» Task prompt
Rewrite all of the data below with every "Click" swapped for "Tap" and nothing else changed. Leave the pictures out.

» Dataset entries
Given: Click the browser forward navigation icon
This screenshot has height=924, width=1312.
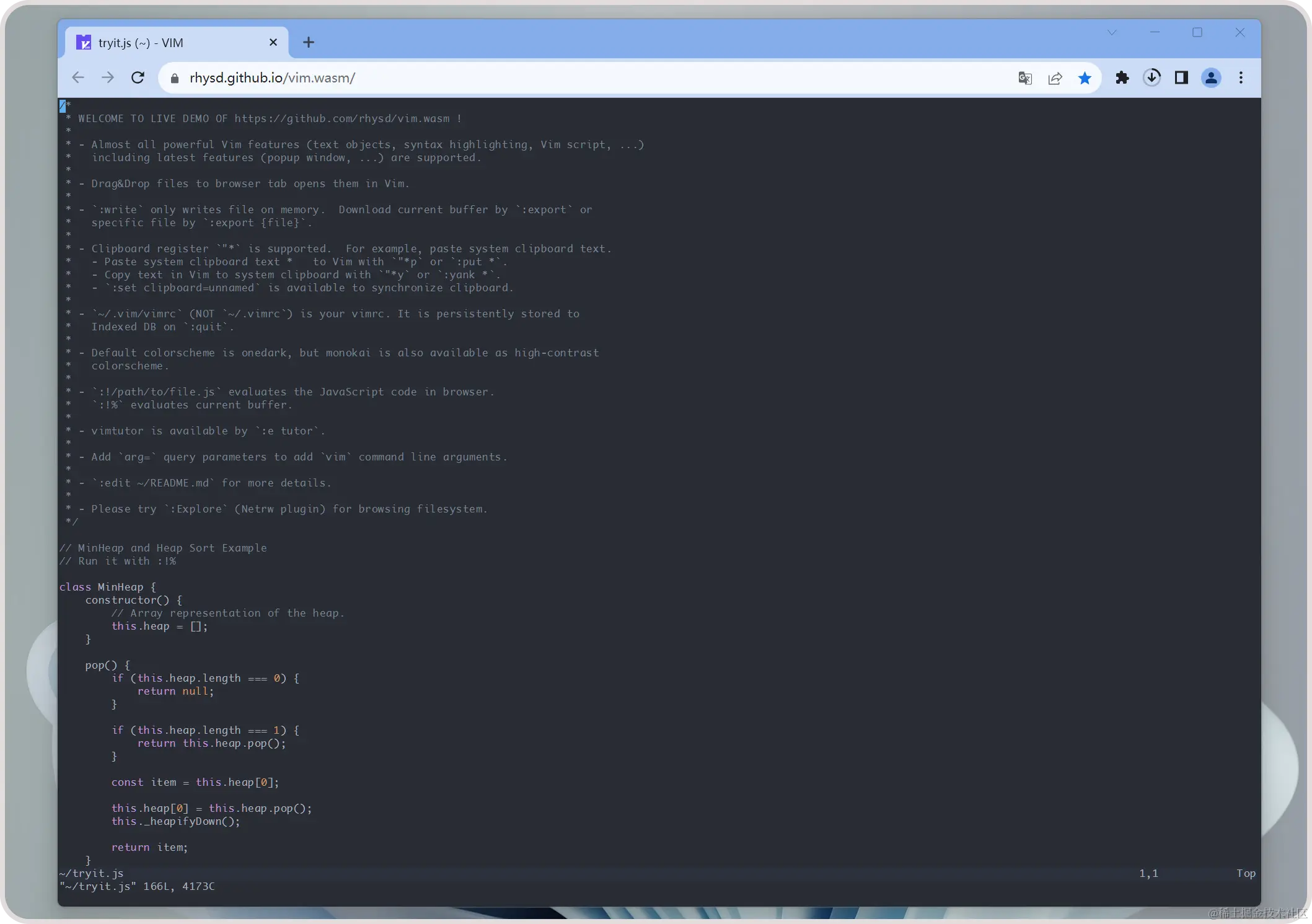Looking at the screenshot, I should point(107,77).
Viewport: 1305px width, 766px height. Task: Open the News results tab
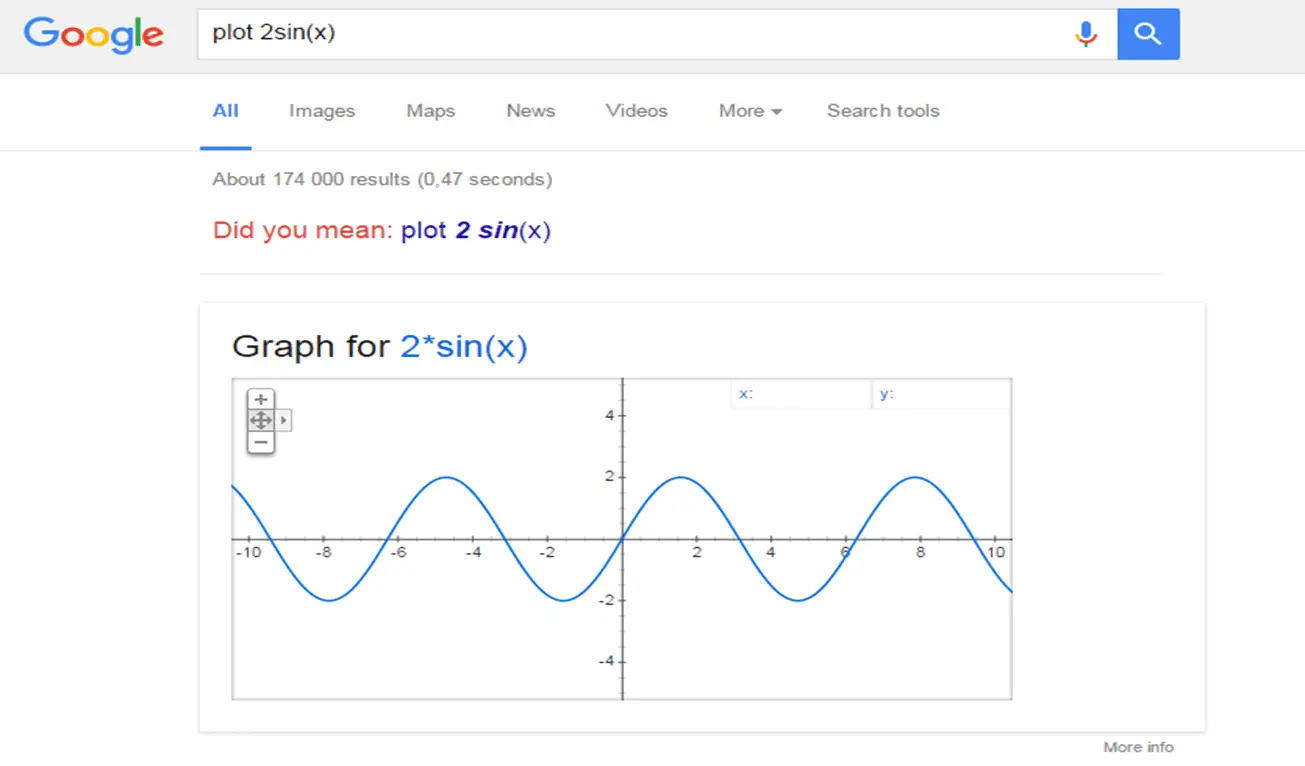(530, 111)
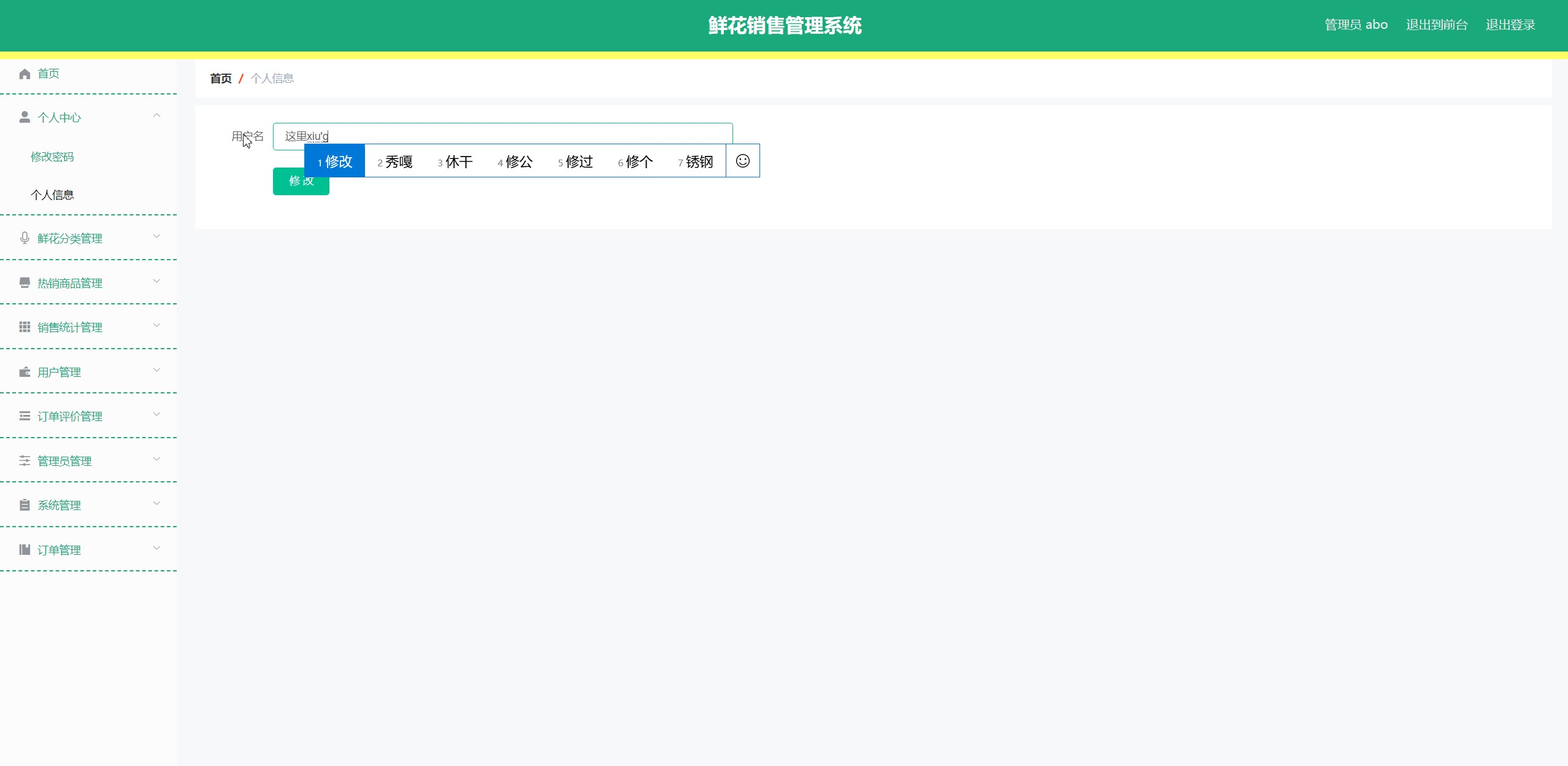Screen dimensions: 1568x766
Task: Open the emoji smiley in IME bar
Action: [742, 161]
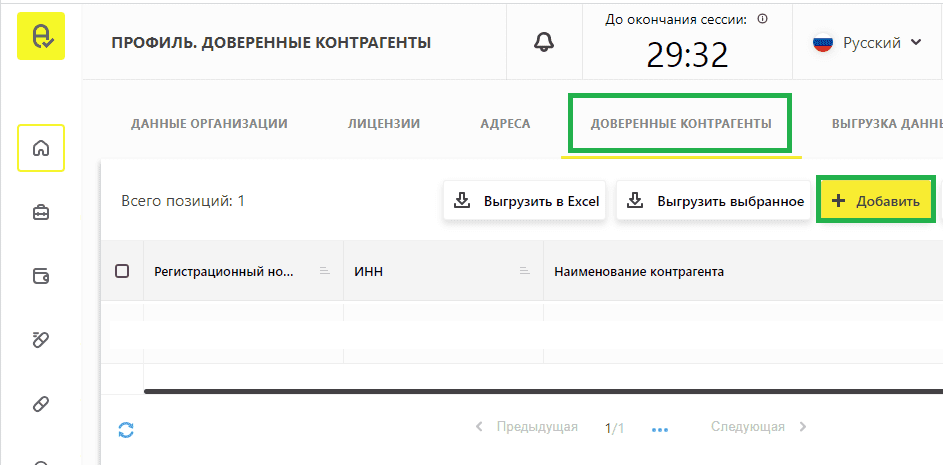This screenshot has width=943, height=465.
Task: Open the home icon in sidebar
Action: [x=41, y=148]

» The output
Given: Tap the browser forward navigation icon
This screenshot has height=924, width=1312.
Looking at the screenshot, I should point(107,77).
Viewport: 1305px width, 766px height. Task: Open the News results tab
(530, 111)
Screen dimensions: 1568x766
Task: Open the emoji smiley in IME bar
Action: [742, 161]
This screenshot has width=943, height=465.
Task: Open the home icon in sidebar
Action: [x=41, y=148]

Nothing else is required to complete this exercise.